(da Italia Oggi, 31 ottobre 2011)
Il governo non vuole mettere le mani nelle tasche degli italiani. Perciò il lavoro sporco lo fa fare ai sindaci. È un po' questa la piega che sta prendendo la riforma federalista. Infatti: i saldi di bilancio non si possono discutere; ma i sindaci lamentano che con i tagli ai trasferimenti non hanno più le risorse per garantire i servizi essenziali; la risposta arrivata con il decreto legislativo varato la scorsa settimana dal consiglio dei ministri è quella di sbloccare la fiscalità locale.

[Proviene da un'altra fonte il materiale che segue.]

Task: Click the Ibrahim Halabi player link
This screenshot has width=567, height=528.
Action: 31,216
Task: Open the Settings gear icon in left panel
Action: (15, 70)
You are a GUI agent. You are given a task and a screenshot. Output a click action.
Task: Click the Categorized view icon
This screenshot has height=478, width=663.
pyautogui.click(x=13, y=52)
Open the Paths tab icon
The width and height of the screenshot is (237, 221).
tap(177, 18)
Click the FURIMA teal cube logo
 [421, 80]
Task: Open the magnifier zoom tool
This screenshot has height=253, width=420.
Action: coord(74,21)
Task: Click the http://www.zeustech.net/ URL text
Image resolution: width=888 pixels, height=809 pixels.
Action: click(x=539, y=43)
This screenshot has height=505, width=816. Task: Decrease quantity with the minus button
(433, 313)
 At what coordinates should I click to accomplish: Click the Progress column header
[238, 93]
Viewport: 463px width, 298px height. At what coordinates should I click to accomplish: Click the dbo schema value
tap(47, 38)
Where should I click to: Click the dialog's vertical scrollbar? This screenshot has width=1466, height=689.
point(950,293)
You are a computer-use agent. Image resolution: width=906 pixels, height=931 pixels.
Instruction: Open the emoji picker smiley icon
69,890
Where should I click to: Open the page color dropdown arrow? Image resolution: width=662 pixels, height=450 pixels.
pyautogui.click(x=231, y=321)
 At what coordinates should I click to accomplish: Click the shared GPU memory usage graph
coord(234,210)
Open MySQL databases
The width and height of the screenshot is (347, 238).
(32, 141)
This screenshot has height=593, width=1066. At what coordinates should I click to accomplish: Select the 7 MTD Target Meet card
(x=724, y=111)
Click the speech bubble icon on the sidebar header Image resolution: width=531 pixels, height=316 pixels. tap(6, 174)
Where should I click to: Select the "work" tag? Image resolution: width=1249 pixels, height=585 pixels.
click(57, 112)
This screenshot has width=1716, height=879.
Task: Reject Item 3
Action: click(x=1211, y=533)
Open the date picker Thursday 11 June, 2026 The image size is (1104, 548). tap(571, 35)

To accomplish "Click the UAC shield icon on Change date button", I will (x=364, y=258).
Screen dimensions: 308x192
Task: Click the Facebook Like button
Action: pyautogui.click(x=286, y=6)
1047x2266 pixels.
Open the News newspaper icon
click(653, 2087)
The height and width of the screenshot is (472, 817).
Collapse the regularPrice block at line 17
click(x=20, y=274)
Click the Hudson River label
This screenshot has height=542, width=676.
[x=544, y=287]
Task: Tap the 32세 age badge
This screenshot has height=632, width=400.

Da un certo punto di vista è nella logica del federalismo la sostituzione dei trasferimenti statali con l'imposizione locale, perché proprio su questa il cittadino può più facilmente esercitare il suo diritto di controllo politico (il famoso pago, vedo, voto). L'impressione è che però, in concreto, dietro i nobili principi si nasconda la più classica delle fregature: un aumento complessivo delle imposte. È infatti questa la direzione presa dal decreto legislativo appena varato, che modifica chirurgicamente quattro dei precedenti provvedimenti sul federalismo. A senso unico. Si introduce infatti il nuovo tributo comunale destinato a coprire i costi della raccolta dei rifiuti e dei servizi indivisibili (illuminazione, sicurezza ecc.), il Res; si anticipa di un anno l'entrata in vigore dell'imposta municipale sugli immobili, l'Imu, che dal 2013 prenderà il posto di numerose imposte minori, nonché dell'Ici e dell'Irpef; si prevede inoltre l'anticipo al 2013 dell'entrata in vigore della compartecipazione al gettito dei tributi erariali immobiliari e il ritorno alla compartecipazione Irpef invece che Iva, troppo sperequata dal punto di vista territoriale. A onor del vero nell'ultimo decreto sul federalismo non ci sono solo imposte, ma si prevede anche l'anticipo al 2015 dell'entrata in vigore del meccanismo dei fabbisogni standard. È il cuore della riforma, lo strumento che dovrebbe garantire la riduzione degli sprechi nella spesa pubblica, soprattutto quella sanitaria, mediante l'allineamento di tutte le regioni alle performance di quelle più virtuose. Le regioni che non ce la faranno dovranno aumentare le imposte ai propri residenti, pagando il relativo costo politico. Per i contribuenti è l'ultima speranza, ma anche un rischio di nuove imposte.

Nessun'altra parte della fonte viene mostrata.